The Parthenon is dedicated to the goddess Athena, the patron of the ancient city of Athens. Its monumental construction started in 447 BC at the peak of the Athenian Empire. After nine years, the building was erected. Although it took five more years for the fantastic decoration of the building to be complete. Parthenon is by far the most important surviving building of Classical Greece and a monument symbol of the western civilization. It is considered to be the towering of the Doric order.
Most importantly, its decorative sculptures are the high points of Greek art. As a result, the Parthenon is regarded as the absolute symbol of Ancient Greece, Athenian democracy and Western civilization. It is widely considered as one of the world’s greatest cultural monuments. Meanwhile, to the Athenians, the Parthenon and the other monuments of the Acropolis were seen as a celebration of Hellenic victory over the Persian invaders. Also they build them as a thanksgiving to the gods for that great victory.

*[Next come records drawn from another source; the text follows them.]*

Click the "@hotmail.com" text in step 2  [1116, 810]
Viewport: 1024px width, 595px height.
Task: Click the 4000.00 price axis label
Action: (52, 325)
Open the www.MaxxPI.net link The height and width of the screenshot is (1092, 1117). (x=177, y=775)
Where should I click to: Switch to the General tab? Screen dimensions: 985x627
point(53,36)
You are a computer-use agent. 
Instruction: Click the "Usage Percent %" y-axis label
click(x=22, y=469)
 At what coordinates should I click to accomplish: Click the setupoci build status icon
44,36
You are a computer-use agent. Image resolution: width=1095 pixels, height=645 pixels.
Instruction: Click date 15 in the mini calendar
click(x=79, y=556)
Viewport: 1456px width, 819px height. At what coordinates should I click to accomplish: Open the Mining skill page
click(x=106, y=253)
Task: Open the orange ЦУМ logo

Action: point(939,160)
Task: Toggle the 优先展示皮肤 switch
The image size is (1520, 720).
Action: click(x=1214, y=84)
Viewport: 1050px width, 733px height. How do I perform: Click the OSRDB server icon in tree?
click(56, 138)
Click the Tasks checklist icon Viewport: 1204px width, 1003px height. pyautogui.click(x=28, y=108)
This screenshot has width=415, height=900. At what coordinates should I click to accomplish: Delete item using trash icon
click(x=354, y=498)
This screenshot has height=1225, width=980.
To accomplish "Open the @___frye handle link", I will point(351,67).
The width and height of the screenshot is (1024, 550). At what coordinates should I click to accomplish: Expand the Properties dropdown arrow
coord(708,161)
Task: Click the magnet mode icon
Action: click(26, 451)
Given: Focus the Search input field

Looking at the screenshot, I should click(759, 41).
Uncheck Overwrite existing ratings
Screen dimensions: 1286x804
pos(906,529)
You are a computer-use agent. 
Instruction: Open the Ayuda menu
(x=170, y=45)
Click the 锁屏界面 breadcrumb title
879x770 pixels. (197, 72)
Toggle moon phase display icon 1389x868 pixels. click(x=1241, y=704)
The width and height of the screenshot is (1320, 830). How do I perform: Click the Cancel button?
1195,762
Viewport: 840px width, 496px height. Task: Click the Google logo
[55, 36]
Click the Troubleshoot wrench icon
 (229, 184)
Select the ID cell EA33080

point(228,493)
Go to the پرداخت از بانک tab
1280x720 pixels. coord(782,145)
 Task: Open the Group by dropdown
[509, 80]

The Parthenon was erected in the place of an older temple of Athena. Historians call the former Temple, the Pre-Parthenon that was destroyed by Xerxes during the Persian invasion of 480 BC. The temple is even aligned astronomically the Hyades constellation. Like most Greek temples, the Parthenon served also as the city treasury. At the beginning, it served as the treasury of the Delian League, which became later the Athenian Empire. Even though the Parthenon is architecturally a temple, it is not really one in the conventional sense of the word. A small shrine has been excavated within the building, on the site of an older sanctuary probably dedicated to Athena as a way to get closer to the goddess. Although, the Parthenon never hosted the cult of Athena Polias, patron of Athens.
The Statue Of Athena
Parthenon masterpiece was the colossal statue of Athena by Phidias. The statue was not related to any cult and is not known to have inspired any religious fervor. It did not seem to have any priestess, altar or cult name. According to Thucydides, Pericles once referred to the statue as a gold reserve. The statue Pericles said, “Contained forty talents of pure gold and it was all removable”. It was a clear implication of the Athenian statesman that the metal, obtained from contemporary coinage, could be used again. The Parthenon should then be viewed as a grand setting for Phidias’ votive statue rather than a cult site.